中小企業の法律相談
福岡の弁護士、近江法律事務所が提供している法律コラムです。
従業員の非行を理由とする懲戒処分について
はじめに
随分前から社会問題となっているにも関わらず、飲酒運転や痴漢といった犯罪は後を絶たず、マスコミ報道でも頻繁に目にします。ニュースを眺めている分には他人ごとかもしれませんが、逮捕されたのが自社の従業員であったとなればたちまち他人ごとではありません。従業員が、飲酒運転や痴漢など、業務時間外に、会社の業務とは全く関係のない犯罪行為をしてしまった場合、会社はどのように対応すればよいでしょうか。
事実調査
従業員が飲酒運転や痴漢などの犯罪行為の疑いで逮捕された場合、会社としては、「そんな奴は即解雇!」と考えるかもしれません。しかし、まず、逮捕されたからといって当該従業員が本当に犯罪行為をしたかはわかりません。刑事事件においては「無罪推定の原則」というルールもあります。会社としては、まずは、事件の内容、犯行を認めているかなど、情報収集をして事実関係の調査を行う必要があります。

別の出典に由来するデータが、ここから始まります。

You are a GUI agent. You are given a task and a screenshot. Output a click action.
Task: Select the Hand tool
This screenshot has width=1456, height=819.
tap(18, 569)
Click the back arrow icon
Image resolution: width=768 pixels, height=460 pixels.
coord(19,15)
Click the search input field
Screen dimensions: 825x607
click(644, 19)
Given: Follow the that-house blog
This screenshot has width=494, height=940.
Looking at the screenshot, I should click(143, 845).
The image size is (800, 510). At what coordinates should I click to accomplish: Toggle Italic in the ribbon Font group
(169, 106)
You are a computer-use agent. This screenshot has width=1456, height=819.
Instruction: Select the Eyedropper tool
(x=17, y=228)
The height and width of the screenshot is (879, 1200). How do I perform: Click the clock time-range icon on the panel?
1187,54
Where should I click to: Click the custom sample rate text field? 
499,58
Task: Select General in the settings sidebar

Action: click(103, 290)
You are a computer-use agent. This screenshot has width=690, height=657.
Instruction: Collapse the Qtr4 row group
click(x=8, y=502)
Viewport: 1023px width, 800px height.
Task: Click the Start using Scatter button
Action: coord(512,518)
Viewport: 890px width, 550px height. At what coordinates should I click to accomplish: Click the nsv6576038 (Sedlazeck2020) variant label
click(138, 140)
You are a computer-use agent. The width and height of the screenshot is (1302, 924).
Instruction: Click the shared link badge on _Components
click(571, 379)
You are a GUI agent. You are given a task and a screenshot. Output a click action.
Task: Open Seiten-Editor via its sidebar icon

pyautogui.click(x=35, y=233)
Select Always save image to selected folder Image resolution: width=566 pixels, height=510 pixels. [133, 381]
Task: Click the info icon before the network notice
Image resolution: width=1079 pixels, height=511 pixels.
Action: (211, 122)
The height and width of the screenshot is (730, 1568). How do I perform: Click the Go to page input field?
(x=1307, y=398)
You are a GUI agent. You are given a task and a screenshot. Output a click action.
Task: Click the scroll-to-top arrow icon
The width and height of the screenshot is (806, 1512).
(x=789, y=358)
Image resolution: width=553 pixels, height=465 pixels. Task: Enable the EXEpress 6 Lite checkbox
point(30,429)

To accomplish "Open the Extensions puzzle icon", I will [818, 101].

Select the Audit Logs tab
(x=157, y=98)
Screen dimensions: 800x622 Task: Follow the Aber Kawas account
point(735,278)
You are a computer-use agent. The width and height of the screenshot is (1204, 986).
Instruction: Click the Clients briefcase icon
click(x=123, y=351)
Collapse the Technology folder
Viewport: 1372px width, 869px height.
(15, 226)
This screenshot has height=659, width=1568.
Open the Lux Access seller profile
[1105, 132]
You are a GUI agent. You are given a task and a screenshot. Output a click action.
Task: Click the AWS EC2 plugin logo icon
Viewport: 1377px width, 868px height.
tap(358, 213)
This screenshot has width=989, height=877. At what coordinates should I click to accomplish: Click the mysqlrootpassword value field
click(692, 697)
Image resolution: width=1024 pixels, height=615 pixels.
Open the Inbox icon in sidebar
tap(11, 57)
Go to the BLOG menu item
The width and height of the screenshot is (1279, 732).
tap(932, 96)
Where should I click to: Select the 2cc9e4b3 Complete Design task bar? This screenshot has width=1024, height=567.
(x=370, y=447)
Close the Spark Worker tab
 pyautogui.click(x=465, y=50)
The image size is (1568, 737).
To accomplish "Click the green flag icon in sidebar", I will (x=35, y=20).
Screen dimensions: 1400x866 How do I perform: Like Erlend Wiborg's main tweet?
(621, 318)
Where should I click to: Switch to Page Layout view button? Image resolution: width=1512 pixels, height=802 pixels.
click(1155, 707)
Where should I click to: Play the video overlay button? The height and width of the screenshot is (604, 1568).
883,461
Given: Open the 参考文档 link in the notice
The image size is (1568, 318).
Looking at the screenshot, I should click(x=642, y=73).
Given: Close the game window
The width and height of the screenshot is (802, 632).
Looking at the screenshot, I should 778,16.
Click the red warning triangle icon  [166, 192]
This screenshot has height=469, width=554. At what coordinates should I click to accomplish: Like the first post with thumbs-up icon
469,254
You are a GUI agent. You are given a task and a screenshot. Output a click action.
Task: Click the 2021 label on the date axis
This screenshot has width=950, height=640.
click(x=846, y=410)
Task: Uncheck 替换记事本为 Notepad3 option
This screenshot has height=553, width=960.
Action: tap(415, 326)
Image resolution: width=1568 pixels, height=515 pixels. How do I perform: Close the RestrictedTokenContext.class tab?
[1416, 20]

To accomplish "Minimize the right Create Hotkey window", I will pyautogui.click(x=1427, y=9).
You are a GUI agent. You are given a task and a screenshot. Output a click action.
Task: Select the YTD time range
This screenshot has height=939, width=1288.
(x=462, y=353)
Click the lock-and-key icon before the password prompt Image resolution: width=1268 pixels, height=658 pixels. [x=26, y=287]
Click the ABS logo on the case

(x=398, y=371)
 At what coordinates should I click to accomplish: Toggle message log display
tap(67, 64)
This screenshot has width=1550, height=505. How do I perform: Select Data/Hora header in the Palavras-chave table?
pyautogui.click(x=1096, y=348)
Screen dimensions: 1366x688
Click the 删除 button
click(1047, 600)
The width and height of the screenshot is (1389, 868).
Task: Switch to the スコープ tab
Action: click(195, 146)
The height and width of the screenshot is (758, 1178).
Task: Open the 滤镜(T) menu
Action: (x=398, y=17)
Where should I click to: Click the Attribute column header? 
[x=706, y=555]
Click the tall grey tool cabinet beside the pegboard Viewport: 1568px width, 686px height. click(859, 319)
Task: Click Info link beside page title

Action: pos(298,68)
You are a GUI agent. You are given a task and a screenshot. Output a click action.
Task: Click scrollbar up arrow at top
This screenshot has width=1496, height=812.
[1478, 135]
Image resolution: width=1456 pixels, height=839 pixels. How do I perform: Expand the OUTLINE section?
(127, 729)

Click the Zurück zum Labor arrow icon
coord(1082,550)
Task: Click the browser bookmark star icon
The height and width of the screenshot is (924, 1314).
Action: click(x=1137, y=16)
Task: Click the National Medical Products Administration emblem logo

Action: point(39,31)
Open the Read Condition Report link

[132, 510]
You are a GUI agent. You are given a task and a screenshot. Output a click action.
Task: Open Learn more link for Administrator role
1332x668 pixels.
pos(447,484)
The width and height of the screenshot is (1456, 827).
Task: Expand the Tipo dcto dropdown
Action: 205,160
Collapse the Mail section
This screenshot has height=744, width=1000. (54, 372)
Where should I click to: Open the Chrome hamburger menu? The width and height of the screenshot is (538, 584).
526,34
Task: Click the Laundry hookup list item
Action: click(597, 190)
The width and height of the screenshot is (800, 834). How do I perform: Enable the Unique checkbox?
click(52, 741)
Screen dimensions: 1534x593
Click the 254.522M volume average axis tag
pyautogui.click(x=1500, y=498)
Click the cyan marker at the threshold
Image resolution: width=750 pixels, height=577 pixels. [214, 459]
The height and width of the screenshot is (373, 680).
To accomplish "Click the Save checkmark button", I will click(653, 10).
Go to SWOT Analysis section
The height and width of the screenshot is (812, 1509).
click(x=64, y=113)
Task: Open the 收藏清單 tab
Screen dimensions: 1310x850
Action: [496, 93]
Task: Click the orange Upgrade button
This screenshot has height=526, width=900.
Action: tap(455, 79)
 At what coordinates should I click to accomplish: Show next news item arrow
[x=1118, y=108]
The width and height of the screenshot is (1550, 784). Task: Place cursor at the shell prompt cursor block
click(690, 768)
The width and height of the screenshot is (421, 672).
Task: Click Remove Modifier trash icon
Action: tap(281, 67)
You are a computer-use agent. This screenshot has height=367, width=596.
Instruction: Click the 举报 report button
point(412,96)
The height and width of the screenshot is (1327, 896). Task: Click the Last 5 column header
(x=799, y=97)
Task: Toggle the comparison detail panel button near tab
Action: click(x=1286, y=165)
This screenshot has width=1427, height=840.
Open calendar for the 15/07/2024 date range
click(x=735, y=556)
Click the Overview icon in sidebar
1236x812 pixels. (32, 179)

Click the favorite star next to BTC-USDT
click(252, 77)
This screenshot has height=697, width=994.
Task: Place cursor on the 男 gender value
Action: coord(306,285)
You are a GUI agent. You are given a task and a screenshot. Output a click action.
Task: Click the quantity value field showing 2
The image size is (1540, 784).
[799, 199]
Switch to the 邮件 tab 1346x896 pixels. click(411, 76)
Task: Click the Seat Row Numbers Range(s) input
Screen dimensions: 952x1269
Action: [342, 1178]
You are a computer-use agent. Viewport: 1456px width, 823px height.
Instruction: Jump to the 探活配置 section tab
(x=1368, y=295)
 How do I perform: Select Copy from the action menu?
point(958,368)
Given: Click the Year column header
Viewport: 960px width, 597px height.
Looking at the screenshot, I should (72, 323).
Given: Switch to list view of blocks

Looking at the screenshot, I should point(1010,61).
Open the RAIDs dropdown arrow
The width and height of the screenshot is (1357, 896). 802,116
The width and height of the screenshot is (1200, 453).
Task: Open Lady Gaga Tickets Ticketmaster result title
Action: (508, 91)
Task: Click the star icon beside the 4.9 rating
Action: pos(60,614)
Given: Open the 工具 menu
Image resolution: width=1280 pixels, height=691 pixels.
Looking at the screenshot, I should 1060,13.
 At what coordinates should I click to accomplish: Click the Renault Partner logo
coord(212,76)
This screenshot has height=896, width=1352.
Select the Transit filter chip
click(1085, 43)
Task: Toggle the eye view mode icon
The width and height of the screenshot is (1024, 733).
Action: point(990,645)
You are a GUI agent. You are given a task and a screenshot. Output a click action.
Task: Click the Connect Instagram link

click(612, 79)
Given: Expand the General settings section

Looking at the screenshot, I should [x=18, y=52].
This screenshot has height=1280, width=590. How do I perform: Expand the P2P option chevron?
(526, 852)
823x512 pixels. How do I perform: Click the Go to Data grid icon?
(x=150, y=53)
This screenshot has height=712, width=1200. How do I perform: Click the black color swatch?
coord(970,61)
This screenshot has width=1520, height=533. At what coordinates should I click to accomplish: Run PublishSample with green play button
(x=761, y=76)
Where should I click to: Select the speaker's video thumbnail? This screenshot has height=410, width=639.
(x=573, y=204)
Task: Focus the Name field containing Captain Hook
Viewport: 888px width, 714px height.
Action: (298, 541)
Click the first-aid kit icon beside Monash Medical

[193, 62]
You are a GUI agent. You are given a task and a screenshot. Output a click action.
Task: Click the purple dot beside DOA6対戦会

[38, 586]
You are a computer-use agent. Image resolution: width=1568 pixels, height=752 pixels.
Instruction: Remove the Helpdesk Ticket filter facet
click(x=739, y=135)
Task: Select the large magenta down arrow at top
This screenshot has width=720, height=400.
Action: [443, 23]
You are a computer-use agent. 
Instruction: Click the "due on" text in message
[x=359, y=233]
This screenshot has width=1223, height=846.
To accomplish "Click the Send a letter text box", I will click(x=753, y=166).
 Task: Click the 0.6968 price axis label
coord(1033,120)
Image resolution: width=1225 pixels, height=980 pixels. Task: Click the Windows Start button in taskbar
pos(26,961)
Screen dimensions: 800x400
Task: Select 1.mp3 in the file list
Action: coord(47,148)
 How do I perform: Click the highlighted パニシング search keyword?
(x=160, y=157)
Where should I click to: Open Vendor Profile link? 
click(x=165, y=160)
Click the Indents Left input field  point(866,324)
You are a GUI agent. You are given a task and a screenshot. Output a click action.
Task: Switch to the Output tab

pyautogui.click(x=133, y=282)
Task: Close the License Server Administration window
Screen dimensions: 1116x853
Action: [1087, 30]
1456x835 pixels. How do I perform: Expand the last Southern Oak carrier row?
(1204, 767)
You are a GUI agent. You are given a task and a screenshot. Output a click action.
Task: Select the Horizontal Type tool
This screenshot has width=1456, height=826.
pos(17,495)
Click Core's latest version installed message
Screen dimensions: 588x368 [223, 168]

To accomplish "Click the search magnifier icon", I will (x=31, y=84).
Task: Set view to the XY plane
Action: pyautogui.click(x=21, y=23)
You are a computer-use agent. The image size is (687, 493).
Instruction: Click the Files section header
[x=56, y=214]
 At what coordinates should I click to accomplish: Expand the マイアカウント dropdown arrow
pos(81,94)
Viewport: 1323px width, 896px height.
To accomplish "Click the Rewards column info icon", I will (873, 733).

身柄拘束された従業員とは、逮捕期間中(最大72時間)は面会できませんが、逮捕に引き続き勾留された場合は面会できますので(接見禁止となっている場合はできません)、当該従業員が勾留されている警察署等で面会し直接事情を聞くことができます(もっとも短時間です)。釈放された場合には、すぐに面会して十分に話を聞きましょう。事情を把握している従業員の家族や、弁護人が選任されている場合には弁護人からも事情を聞くとよいでしょう。
従業員の出勤対応
従業員が逮捕勾留されている場合は当然出勤することができません。また、釈放された場合でも当該従業員を出勤させることが会社の社会的信用や職場の秩序維持等の観点等から望ましくなく、業務に支障が生じる場合もあると思います。
このような場合には、自宅待機(有給)や起訴休職(無給)を命じることが考えられます。従業員の希望があれば有給休暇で対応するケースもあるかと思います。
懲戒処分の検討
- 事実調査の結果、従業員が犯罪行為をしたことが明らかとなった場合、会社は懲戒解雇できるのでしょうか。
- まず、懲戒解雇をはじめとする懲戒処分を行うためには、就業規則において、あらかじめ懲戒の種別と事由を定めておく必要がありますので、私生活上の非違行為について懲戒事由として定められていなければなりません。
- また、そのような定めをしていたとしても、経理担当者による会社の金銭の横領といった事案とは異なり、勤務時間外の飲酒運転や痴漢といった犯罪行為は会社の業務とは一切関係ないため、そのような私生活上の行為を理由とする懲戒処分が許されるのかが問題となります。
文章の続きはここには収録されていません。